Cummings also took aim at the broader cultural insanity of 2024, mocking everything from the WNBA’s sudden rise in viewership (“Things got so bleak, we started watching the WNBA”) to Hollywood’s half-hearted attempts at equality. Her quip about Demi Moore starring in a movie “as long as a hot 28-year-old wears a leotard” perfectly skewered the industry’s superficial nods to progressivism.
What made her roast land so hard, though, was how it held up a mirror to the left’s most glaring hypocrisies.
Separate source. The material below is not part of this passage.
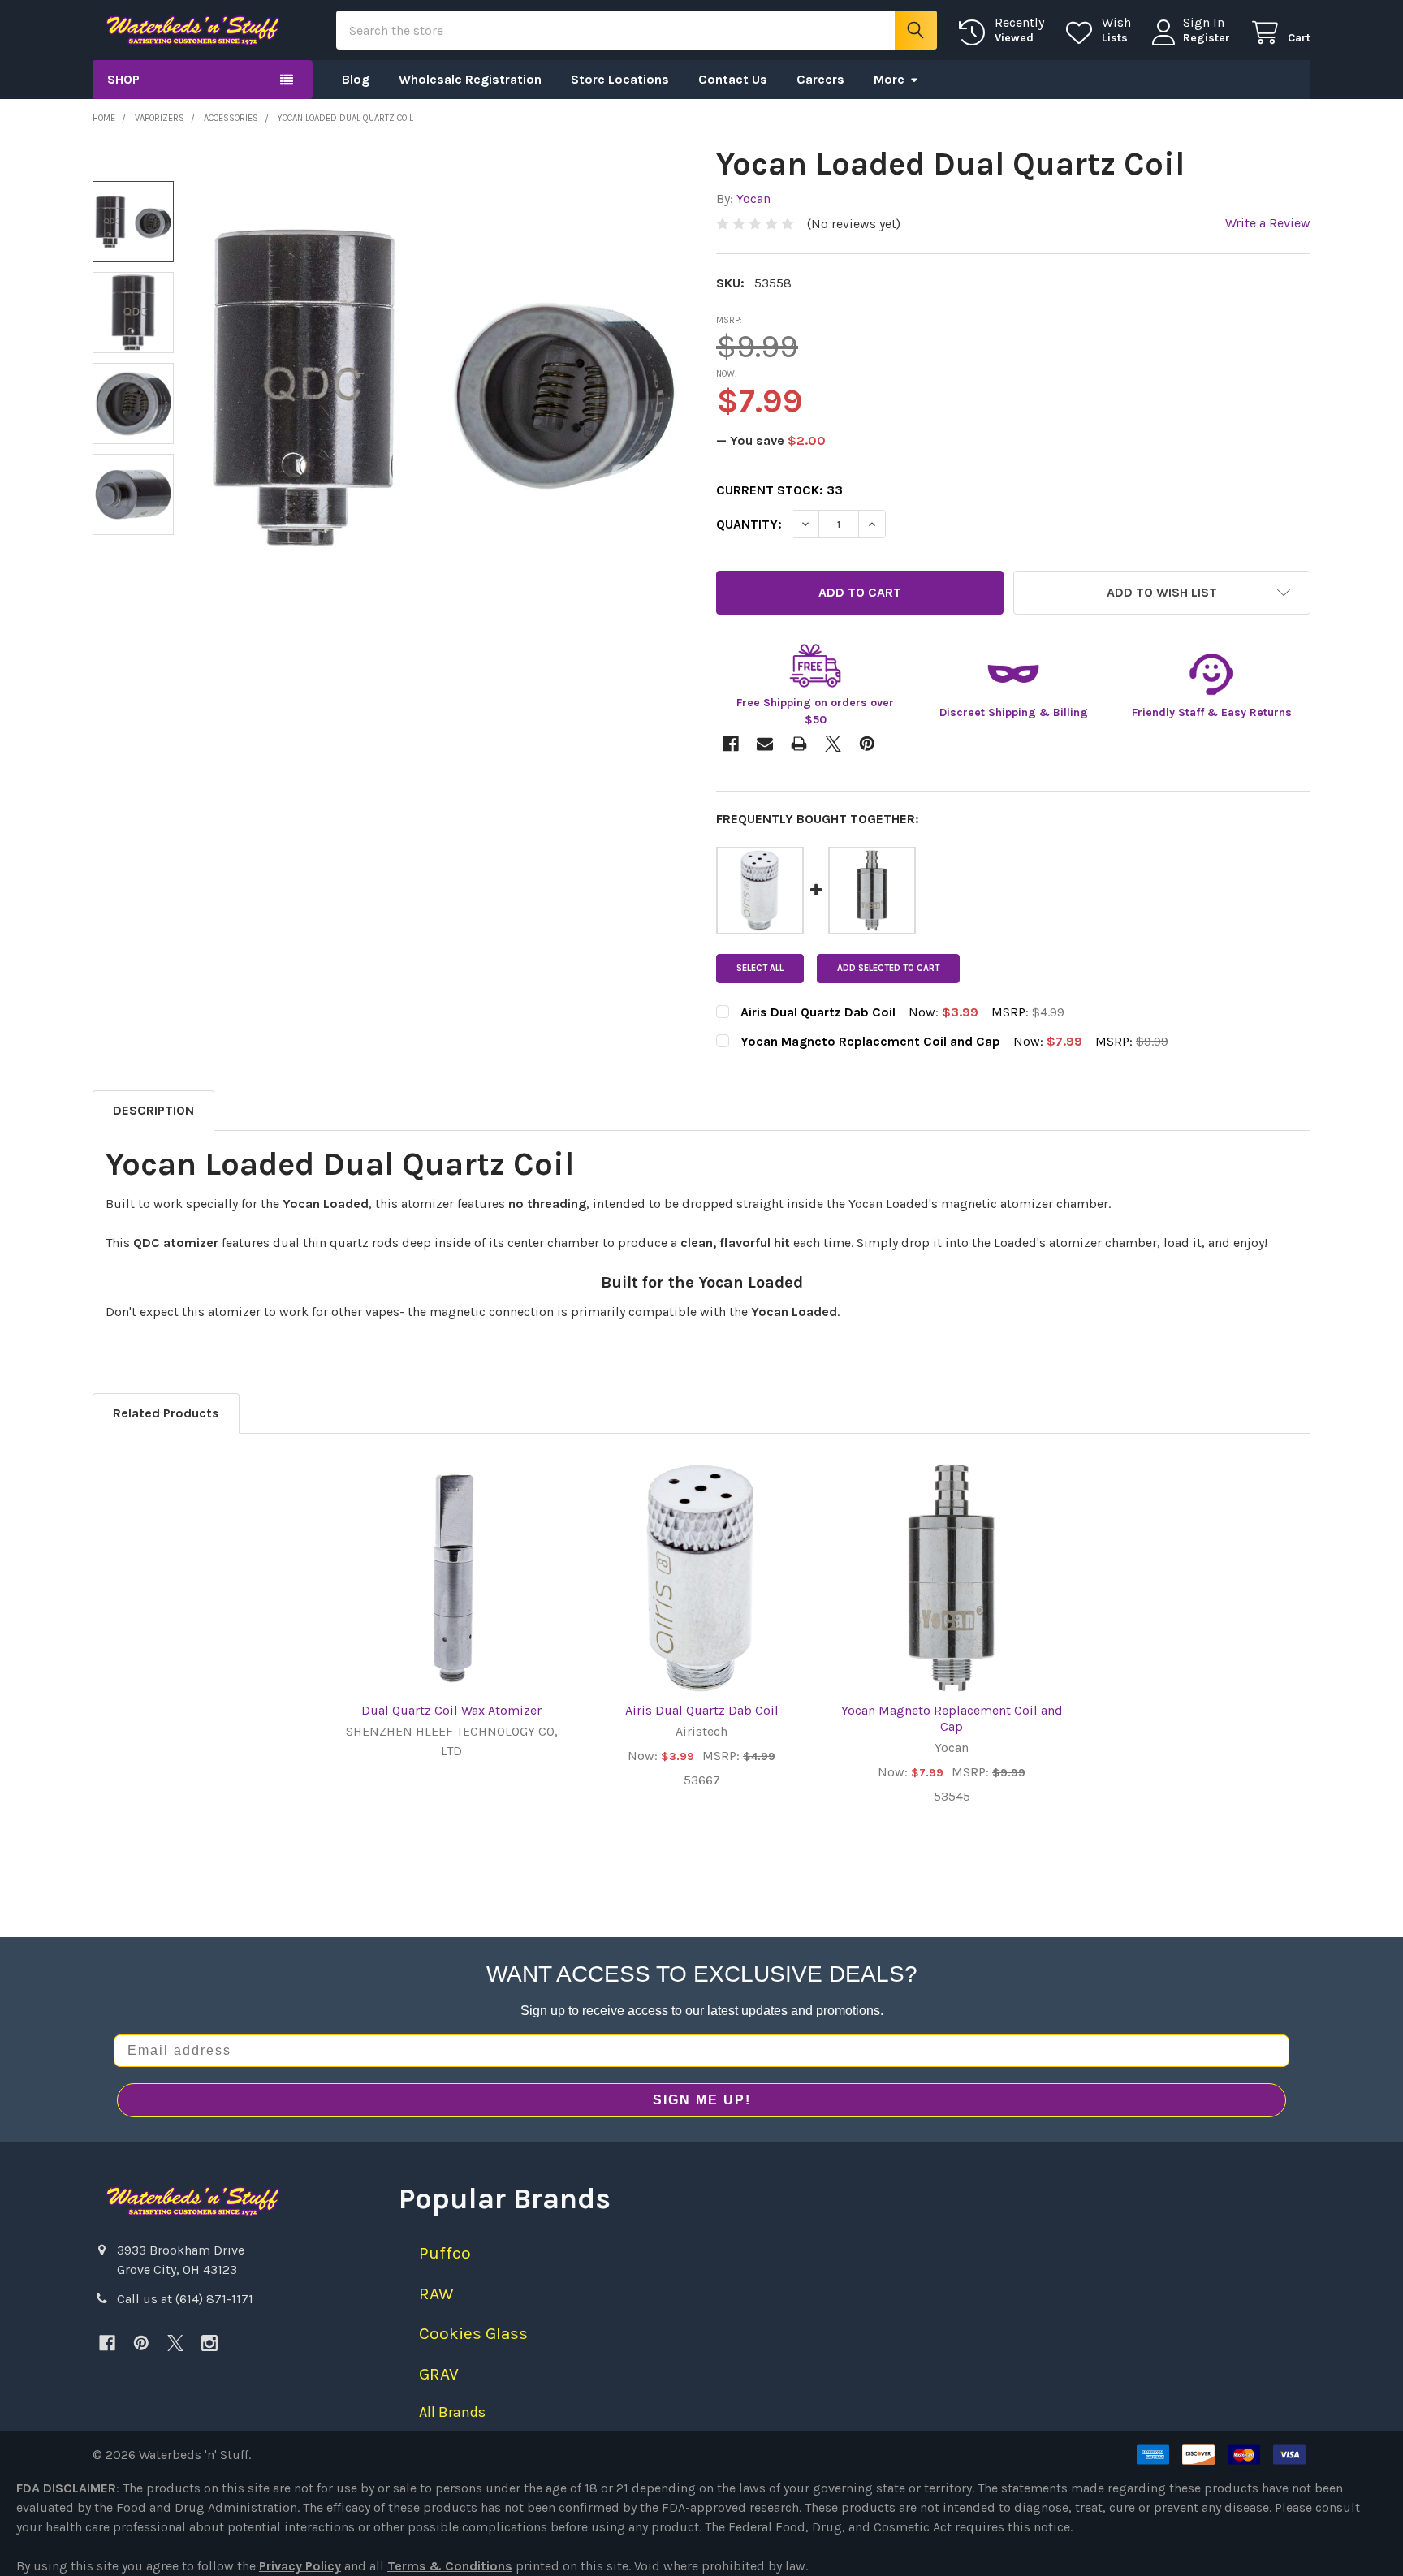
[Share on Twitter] (833, 743)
Cummings didn’t shy away from pointing out the Democrats’ failure to hold a primary, remarking that they were too busy “holding a body upright.” Her observation that the so-called “pro-choice party” gave voters no choice when it came to their presidential candidate hit home, especially as Kamala Harris continues to struggle to connect with her own party, let alone the American people.
In an era when so many comedians play it safe, Cummings proved that comedy still has the power to speak uncomfortable truths. Whether the left is ready to laugh—or even listen—is another matter entirely. But for the rest of us, her roast was a refreshing reminder that calling out hypocrisy is still hilarious, no matter who’s in the hot seat.